Extract

Sheryllynne Haggerty’s Ordinary People, Extraordinary Times begins with the story of the Europa, which in 1756 was on its way home from Jamaica to Dublin with its hold filled with slave-produced commodities. Before it could reach the port, the vessel was seized by a French privateer, only to be retaken days later by the English crew of the Defiance. This unusual changing of hands meant the Europa was sailed to Falmouth to be adjudicated by the Admiralty’s prize court. The ship was searched, and a postal bag was found hidden under one of the guns. The 407 assorted letters, bills, and other communications eventually became part of the Prize Papers of the High Court of the Admiralty and were preserved at the National Archives.

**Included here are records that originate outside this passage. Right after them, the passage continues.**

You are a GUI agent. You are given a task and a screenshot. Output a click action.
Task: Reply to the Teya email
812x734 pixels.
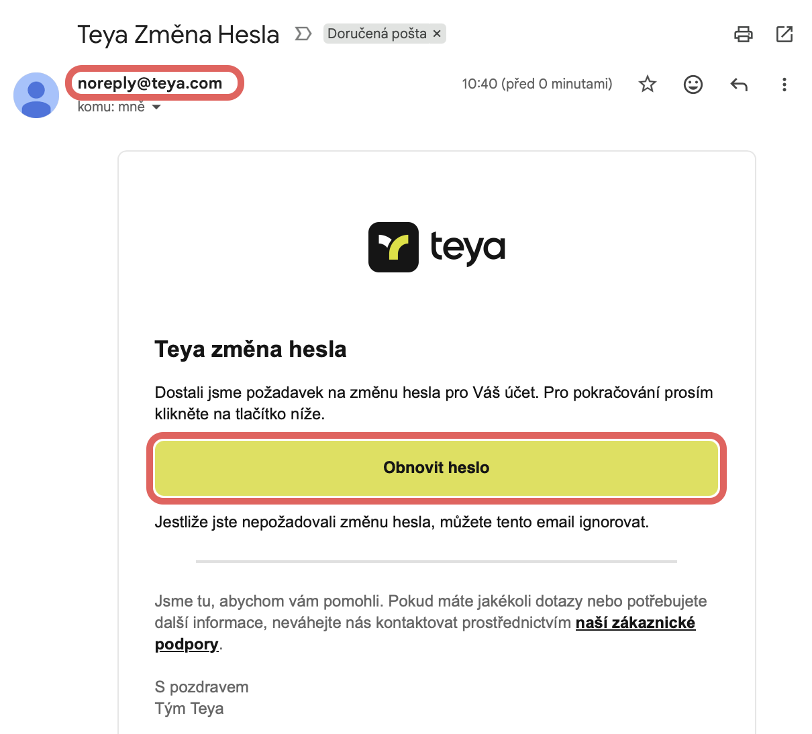[x=738, y=84]
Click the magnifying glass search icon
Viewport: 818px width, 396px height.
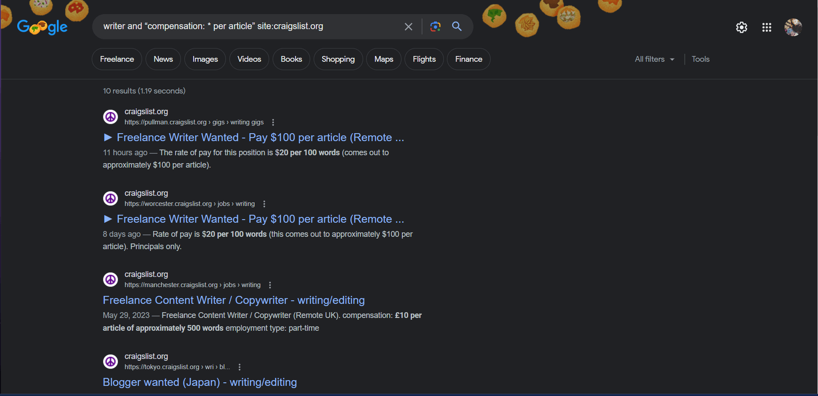tap(457, 26)
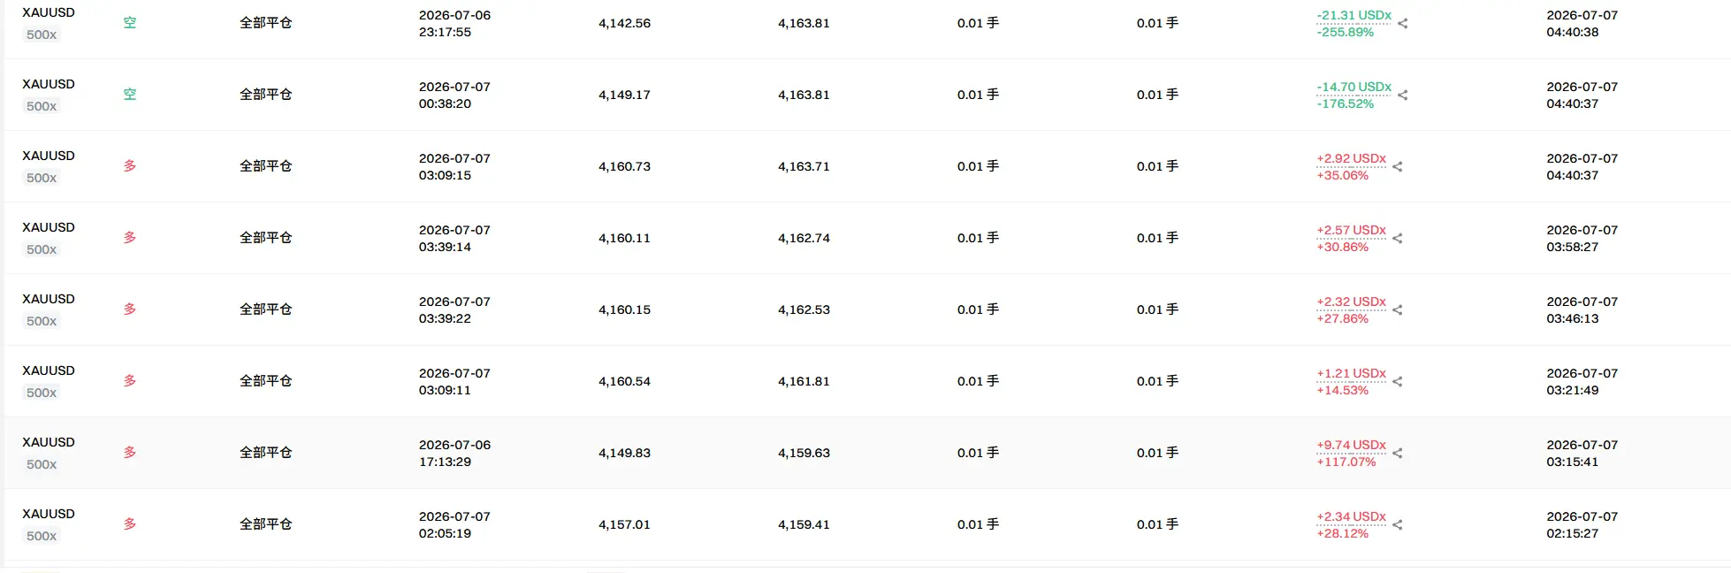This screenshot has width=1731, height=573.
Task: Click 全部平仓 text in the 4,149.17 row
Action: click(x=265, y=95)

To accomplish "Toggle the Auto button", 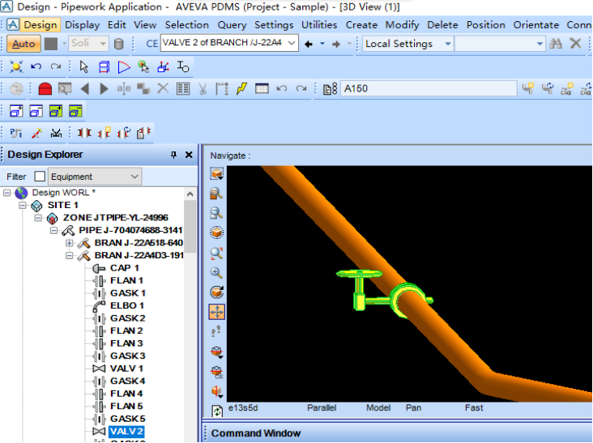I will click(23, 44).
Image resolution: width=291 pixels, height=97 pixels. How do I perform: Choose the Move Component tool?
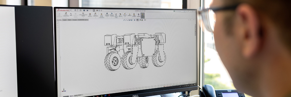(x=95, y=15)
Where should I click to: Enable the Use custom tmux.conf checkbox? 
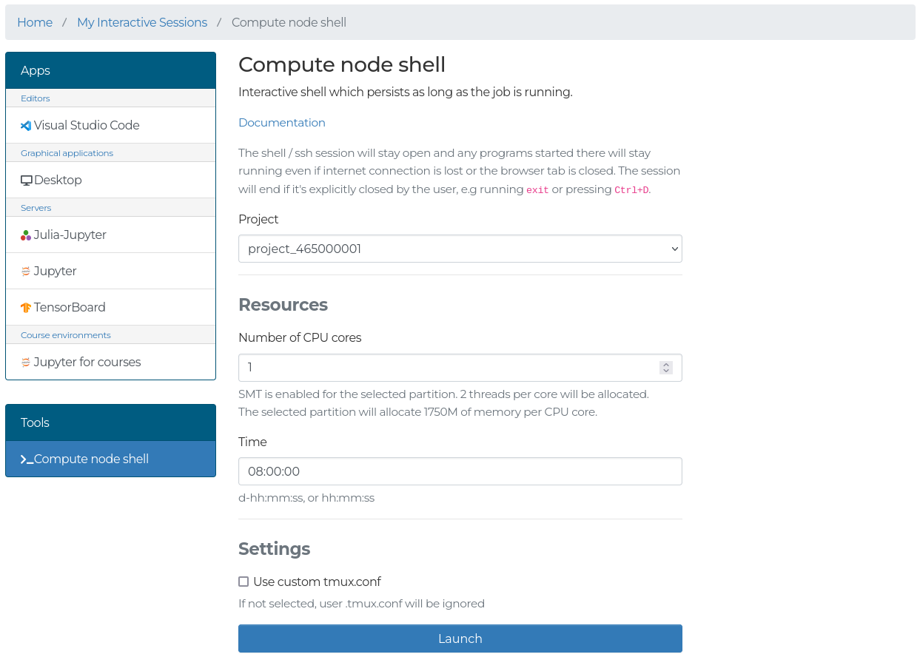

It is this cache of documents that forms the basis of this unique social history of Jamaica in the mid-eighteenth century. Shifting the historiographical focus away from the planter-merchant elites whose well-kept archives have allowed detailed biographies to be written, Haggerty examines the relatively neglected middling and poorer sections of society. Her work complements quantitative demographic research by Barry Higman and Jack P. Greene on Jamaica in the 1750s. Using the Europa’s postal bag as her starting point, she introduces a world of characters into whose lives we might only glimpse, but who would otherwise have remained absent from the historical narrative. The letters give voice to the experiences of merchant’s clerk John Jackson, aspiring carpenter Ewbank Ogle, mother Ann Graham, seamstress Elizabeth Metcalf, mixed-heritage “housekeeper” Mary Rose, and enslaved distillery worker Quaco. From these relatively fleeting archival encounters, Haggerty weaves together a fascinating account of the lives of ordinary people as they stood at the precipice of a global conflict in the guise of the Seven Years’ War, and internal turmoil with the outbreak of Tacky’s Revolt.